Ergo, fuori dalle palle – ora come allora – tutti quelli che hanno preferito allinearsi al Pensiero unico neoliberista e che tirano acqua al suo mulino, o per meglio dire alla sua macina. Visto che se ne tengono stretti i vantaggi, quand’anche modesti o persino minuscoli, abbiano se non altro quel minimo di onestà intellettuale che impone di assumersi la responsabilità delle proprie scelte di campo. Il buffet ha le sue attrattive, ma a bocca piena i richiami ideali escono fuori malissimo.

 “Quadraginta annos in unum fideles”: dovrebbe bastare il titolo del cd, a spazzare via il rischio di ogni possibile equivoco. Ma per chi fosse così sciocco da credere che questo sia solo una specie di slogan tanto altisonante quanto superficiale, in perfetto stile “politique politicienne”, un altro segnale decisivo viene dal fatto che la raccolta non si limita a riproporre/reinventare alcuni brani risalenti agli esordi (quando la Compagnia dell’Anello era ancora di là da venire e al suo posto c’era invece il GPDPN, Gruppo Padovano Di Protesta Nazionale), ma ne aggiunge altri due di fattura assai più recente e, in particolare, la conclusiva “Kali Yuga”. Il messaggio è chiarissimo: non stiamo sfogliando l’album dei ricordi in una chiave sentimentale e sconsolata, che equivale a un delicato, commosso, imbelle epitaffio sul “caro estinto”. All’opposto, stiamo ripristinando le connessioni profonde tra la fase embrionale che ha generato i primi cinque pezzi e quella ormai adulta, nel senso migliore del termine, che è sopravvenuta in seguito.

Non si tratta affatto di dare una rinfrescatina sonora a quelle ballate d’antan – come se fossero fotografie in bianco e nero da convertire disinvoltamente in immagini a colori, grazie alle magie prefabbricate di Photoshop – ma di riversare una perizia a suo tempo inarrivabile negli stampi primitivi in cui esse furono forgiate. Parlare semplicemente di nuovi arrangiamenti significherebbe fare torto non solo alle qualità di tutti i membri della Compagnia, che del resto avevano già avuto modo di sfoggiare in concerto delle versioni molto più elaborate, ma soprattutto allo straordinario lavoro di postproduzione che è stato svolto da Alessandro e Andrea Di Nunzio. I quali, “dall’alto” dei loro trent’anni (e quindi con una lucidissima padronanza delle tendenze musicali degli ultimi due decenni) hanno saputo trasformare in composizioni brillanti, e talvolta sorprendenti, le cadenze fatalmente schematiche degli originali.

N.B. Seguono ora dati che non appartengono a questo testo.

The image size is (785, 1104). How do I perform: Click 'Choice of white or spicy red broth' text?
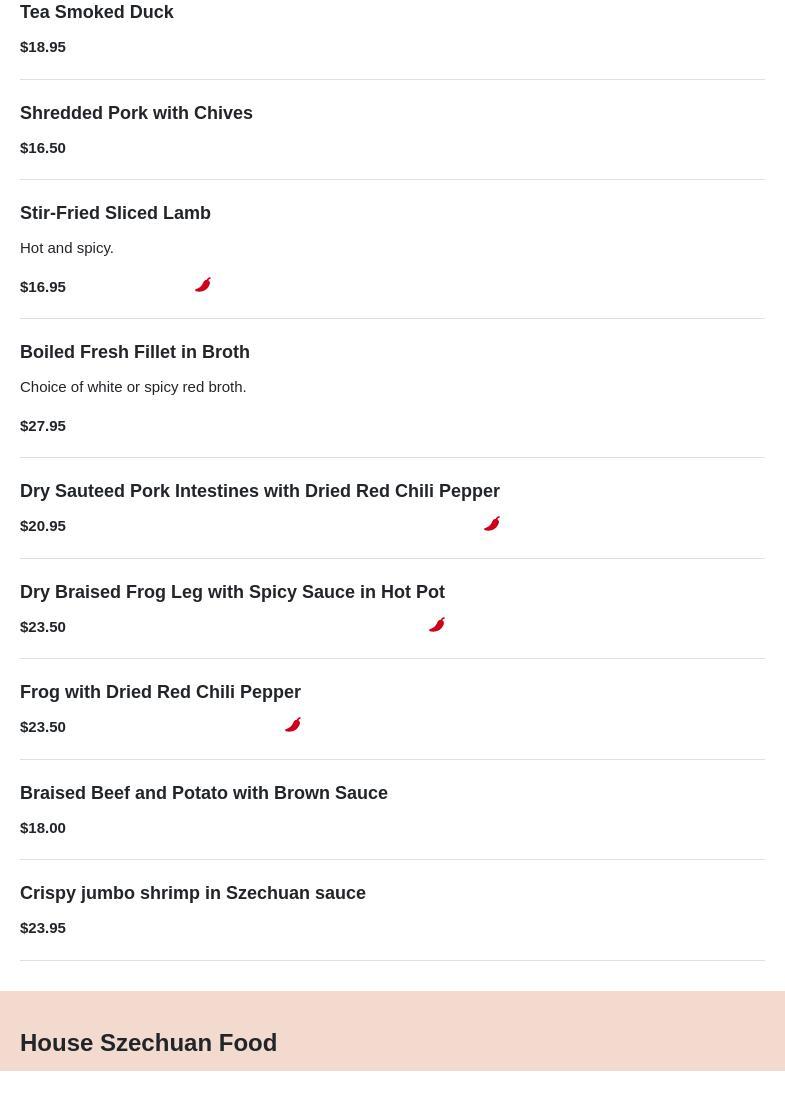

“Quadraginta annos”, dunque, è allo stesso tempo un grande riconoscimento al passato e una potente proiezione nel presente. Da un lato ci mostra che cosa avrebbero potuto diventare certe canzoni di buona tempra ma dalla realizzazione ancora approssimativa, se viceversa ci fossero state le capacità e le condizioni necessarie per affinarle quanto serviva a metterle in grado di competere con quelle che venivano pubblicate nei canali ufficiali, e che tanto hanno contribuito a diffondere idee “di sinistra”; dall’altro ci ricorda, però, che il professionismo è nulla, se non poggia su salde motivazioni ideali e su un’autentica ispirazione.

C’è un filo di rimpianto, per quello che poteva essere e non è stato. Ma c’è tutto l’orgoglio di aver fatto del proprio meglio, lungo questi quattro decenni, per mantenersi integri. E, ma sì, la soddisfazione di esserci riusciti.